● **Work item**
Please transcribe the passage on multilingual scaling laws from "- One law versus" to "in many businesses?".

● **Extract**
···

Contextual contradictions or tensions
- Prior curse of multilinguality results versus ATLAS. Earlier machine translation work documented clear performance declines when adding many languages to a fixed-size model [S7]. ATLAS confirms that there is still a capacity tax but shows that positive transfer can offset it if model size and data scale with K at specific rates [S1][S2]. This does not invalidate prior findings; it reframes them as a special case of under-provisioned capacity.
- One law versus many recipes. ATLAS proposes a unified scaling law for multilingual settings [S1], but real-world training recipes differ in tokenization, optimization schedules, and reinforcement-learning stages. The extent to which a single law can guide all these choices remains to be tested at scale.
Open questions for practitioners (tentative)
- How stable are transfer patterns as more curated, domain-specific data becomes available in under-served languages?
- To what extent do ATLAS findings apply to instruction-tuned and RLHF-aligned chat models, which are the main workhorses in many businesses?

···

[Records from a dataset]

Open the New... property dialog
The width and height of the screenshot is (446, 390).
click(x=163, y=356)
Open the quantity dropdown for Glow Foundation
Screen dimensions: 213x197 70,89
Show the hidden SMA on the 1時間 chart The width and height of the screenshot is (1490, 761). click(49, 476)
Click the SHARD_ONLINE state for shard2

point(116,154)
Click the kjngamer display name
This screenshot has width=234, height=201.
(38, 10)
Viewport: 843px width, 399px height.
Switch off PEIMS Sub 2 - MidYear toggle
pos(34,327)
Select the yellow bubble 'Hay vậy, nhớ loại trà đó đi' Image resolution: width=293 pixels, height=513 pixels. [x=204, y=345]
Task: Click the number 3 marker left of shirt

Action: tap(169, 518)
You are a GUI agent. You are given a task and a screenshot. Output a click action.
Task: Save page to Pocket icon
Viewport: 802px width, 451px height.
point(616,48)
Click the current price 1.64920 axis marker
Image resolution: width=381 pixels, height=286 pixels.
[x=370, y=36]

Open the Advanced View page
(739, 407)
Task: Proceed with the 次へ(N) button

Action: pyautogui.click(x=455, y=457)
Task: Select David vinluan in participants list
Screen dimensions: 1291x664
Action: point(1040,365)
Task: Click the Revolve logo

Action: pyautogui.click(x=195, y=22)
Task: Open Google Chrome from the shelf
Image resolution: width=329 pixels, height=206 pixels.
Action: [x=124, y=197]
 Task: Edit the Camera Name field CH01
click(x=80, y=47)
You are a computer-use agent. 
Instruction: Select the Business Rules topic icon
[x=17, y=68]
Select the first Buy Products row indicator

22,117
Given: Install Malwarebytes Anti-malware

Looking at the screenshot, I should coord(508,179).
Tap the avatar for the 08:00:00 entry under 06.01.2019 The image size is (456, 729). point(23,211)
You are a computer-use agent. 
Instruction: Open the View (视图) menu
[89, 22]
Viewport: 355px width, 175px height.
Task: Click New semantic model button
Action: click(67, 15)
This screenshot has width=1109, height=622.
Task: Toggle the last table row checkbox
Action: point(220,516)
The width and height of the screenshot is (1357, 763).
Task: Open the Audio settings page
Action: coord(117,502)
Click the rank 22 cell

···

● **Result below**
- One law versus many recipes. ATLAS proposes a unified scaling law for multilingual settings [S1], but real-world training recipes differ in tokenization, optimization schedules, and reinforcement-learning stages. The extent to which a single law can guide all these choices remains to be tested at scale.
Open questions for practitioners (tentative)
- How stable are transfer patterns as more curated, domain-specific data becomes available in under-served languages?
- To what extent do ATLAS findings apply to instruction-tuned and RLHF-aligned chat models, which are the main workhorses in many businesses?